Economic growth is not enough to overcome the urban poverty paradox. It demands inclusive governance, redistributive policies, and recognition of the urban poor as active citizens and formalization of the economy Although, complete formalization within overnight is impossible, Bangladesh can adopt some of the successful steps taken by other countries. For instance, Brazil imposed special tax regimes for the Micro and Small Enterprises (MSEs), known as Simples Nacional, to encourage formalization, which resulted in an increased formalization and growth for very small firms (ILO,2019). In India, under the Prime Minister Street Vendor’s AtmaNirbhar Nidhi, street vendors are getting small credit without collateral. Interest subsidies are offered to them for timely repayment. The scheme also promotes digital transactions and cashback incentives for regular use. For legal identification, municipal vending zones and vendor registration systems are used (UMANG,2025). Expanding social protection coverage through flexible contribution schemes, as practiced in Indonesia, among poor urban communities would help include the informal workers in social security programs. Additionally, developing a digital one-stop platform like Ghana’s to connect informal workers with government services, training, and welfare benefits will enhance the process of formalization.
Providing adequate housing in the context of limited land area is a major challenge. Yet, the state must play a proactive role in promoting affordable housing. If new land acquisition is not feasible, redeveloping the existing areas by sustainable urban planning can be an alternative.
To make education more equitable and accessible, cities like Mumbai (India) and Nairobi (Kenya) provide special enrollment facilities, mobile schools, and community-based education centers in slum areas. Dhaka can implement similar initiatives to enhance enrollment and lower economic and geographic barriers. Providing free vocational training to the youth from slums would help them get into the urban labor market. Another way to provide quality education can be establishing low-cost of free internet hubs in the slums to enable children and youth to access online education.
Gender inclusiveness must be a top priority in urban development. Better lighting in the streets, cheaper and women-only transport services, and safe pathways to slum areas are necessary to reduce harassment. Designing women-focused training modules, and providing micro-credit would help them to engage in formal sectors. I
Decentralizing necessary services from the urban centers to municipal rural areas can help reduce excessive pressure on cities.

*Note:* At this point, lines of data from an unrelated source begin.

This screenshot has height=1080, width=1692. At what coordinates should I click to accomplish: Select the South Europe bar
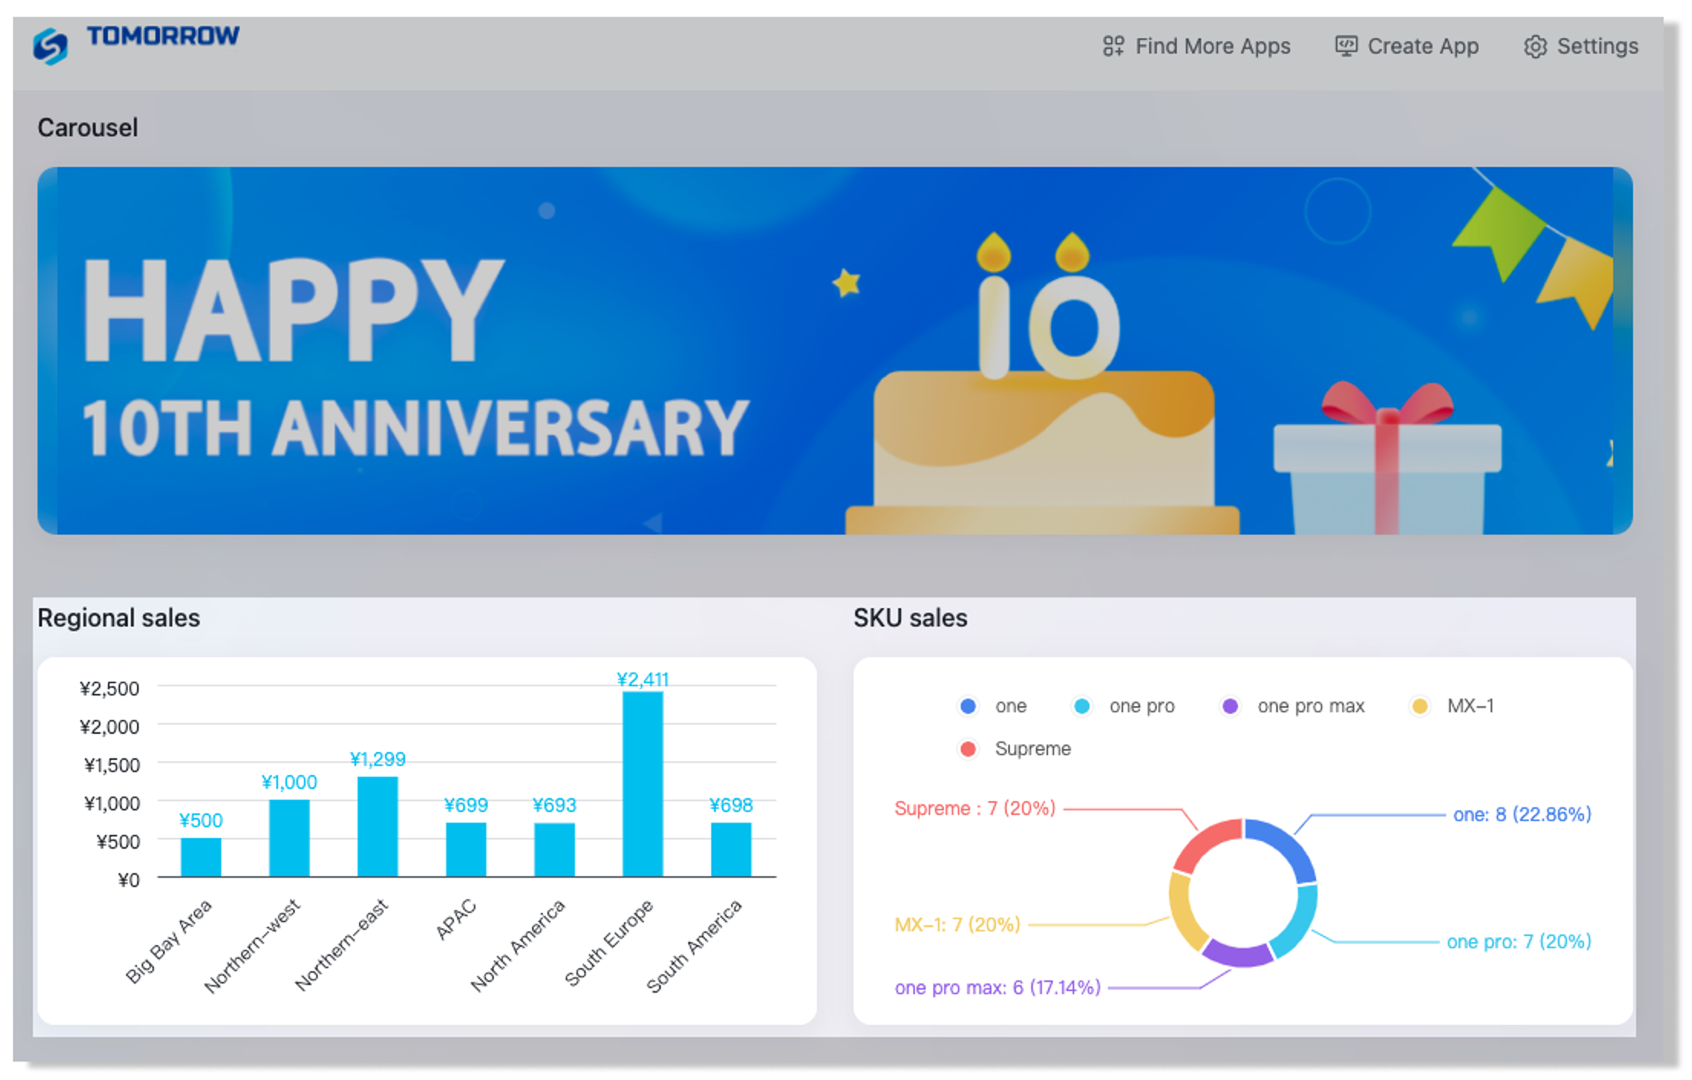click(642, 784)
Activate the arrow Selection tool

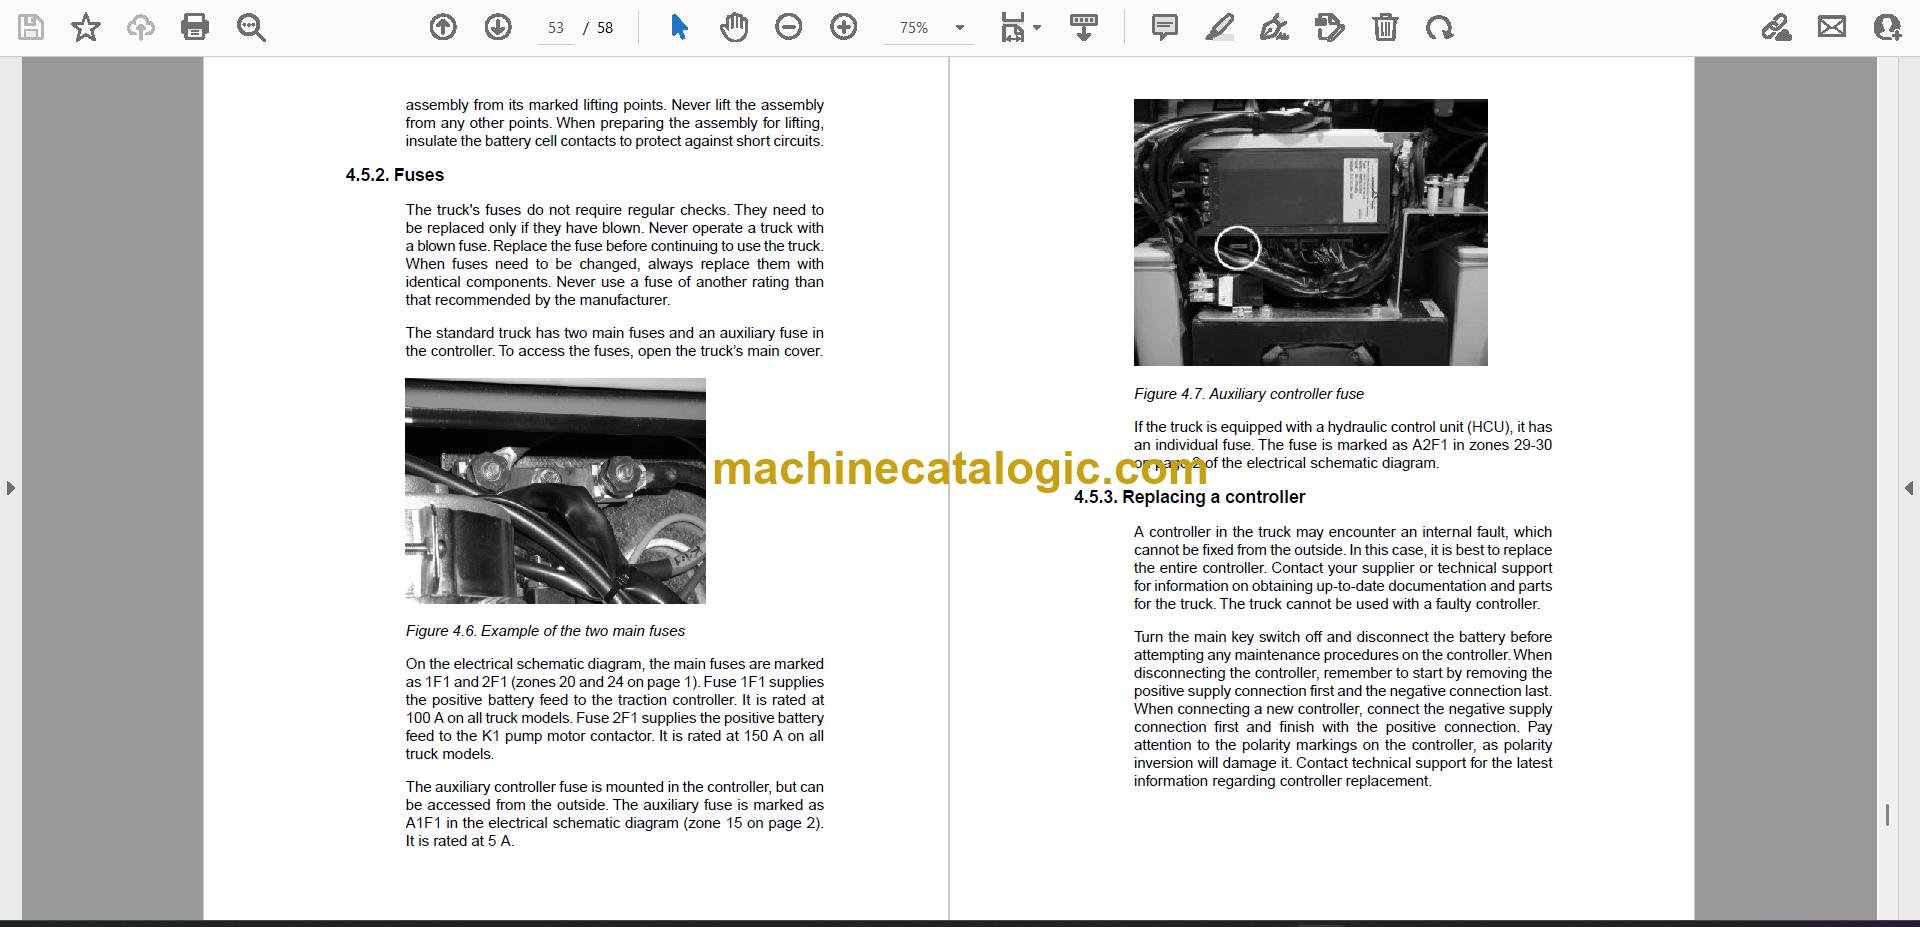(x=679, y=27)
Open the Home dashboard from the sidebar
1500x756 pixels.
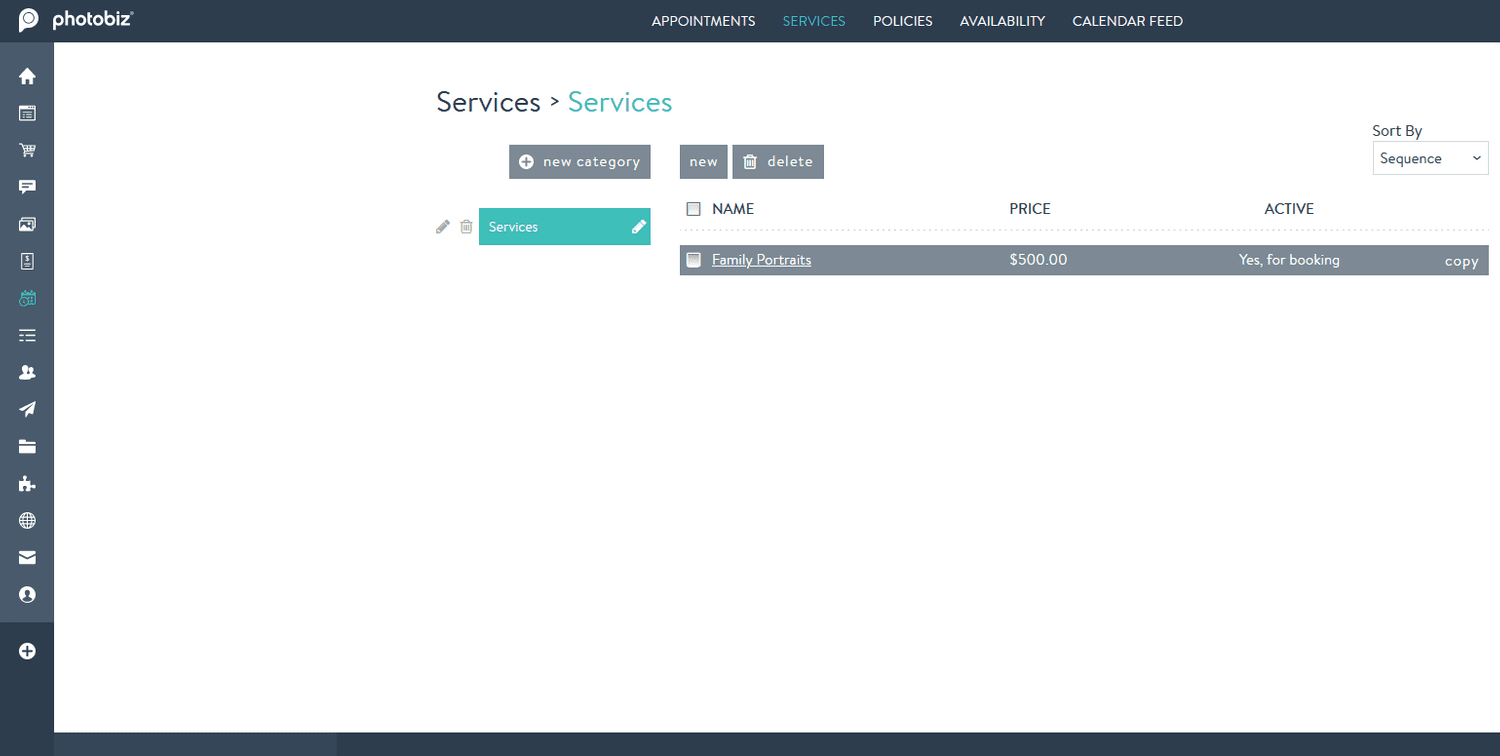click(x=27, y=75)
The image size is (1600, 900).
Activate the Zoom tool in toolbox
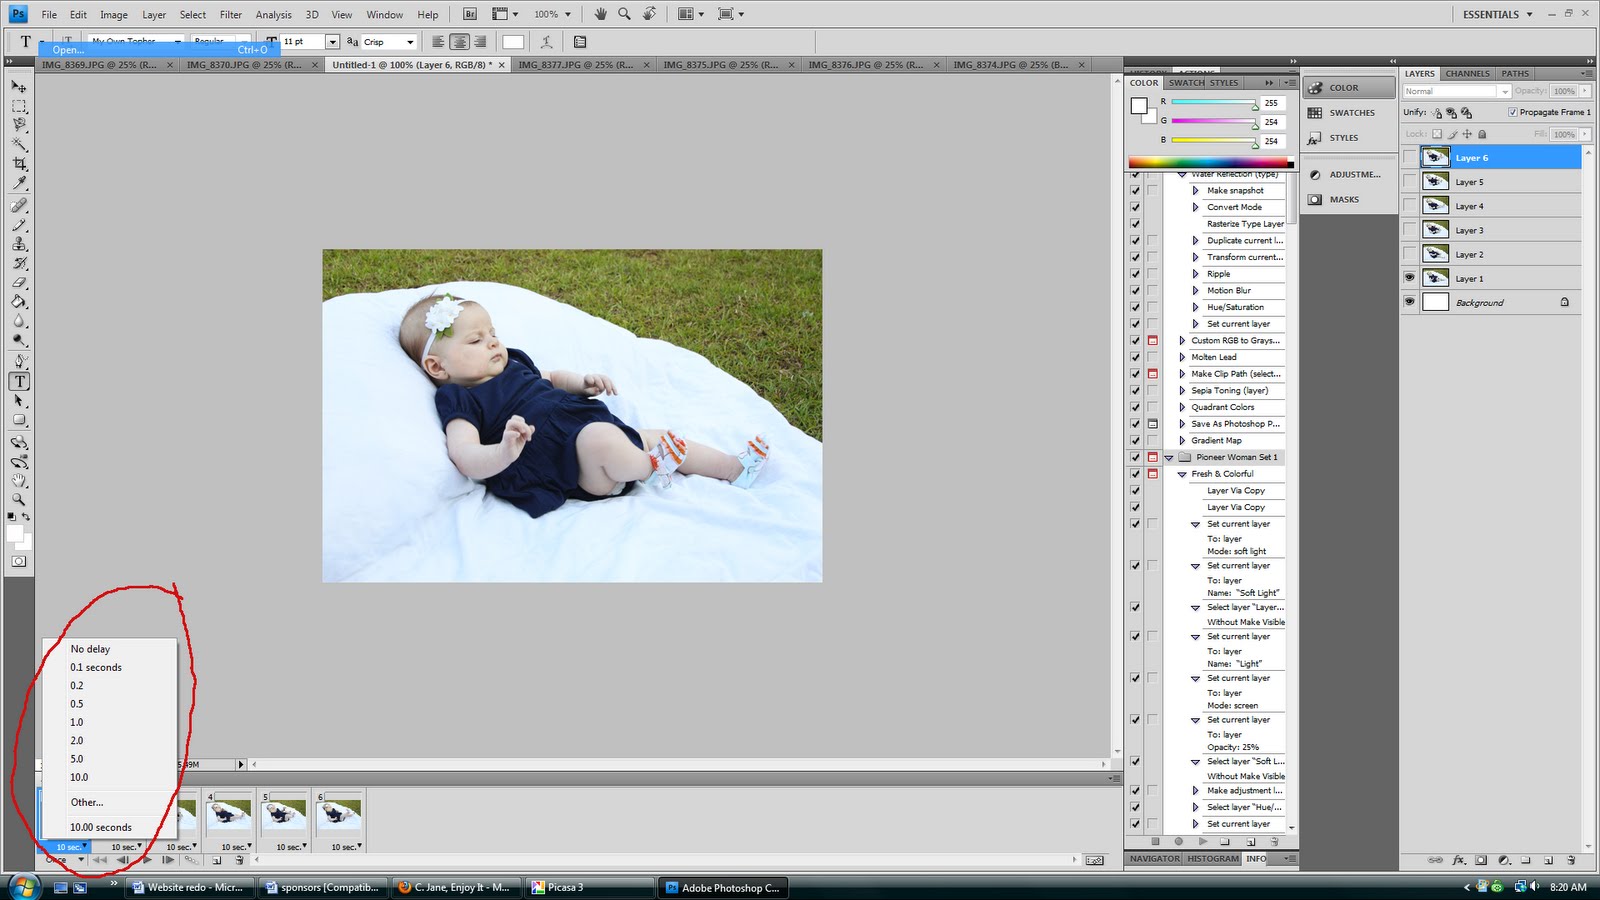(x=19, y=499)
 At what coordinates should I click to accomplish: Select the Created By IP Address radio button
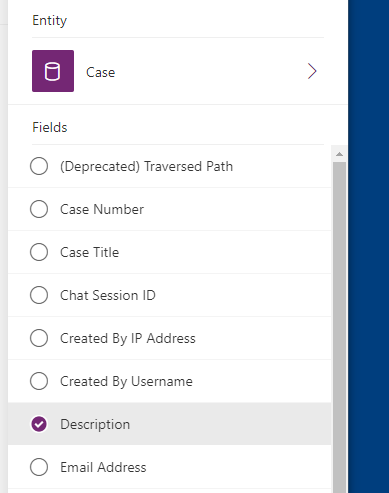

If the people got access to quality education, healthcare services, and decent jobs in their own communities, they would not migrate to the cities in search of better livelihoods.
The urban poverty paradox implies that development cannot be merely measured by GDP or the number of skyscrapers. Instead, it should be judged by the quality of life of those who build the city: the garment workers who send their children to schools for a better future, the rickshaw pullers who endure the city’s chaos, the domestic workers who uphold middle-class comfort, or the indigenous communities who are primarily employed in city maintenance. Their hardships and aspirations form the foundation of urban prosperity enjoyed by the elite society.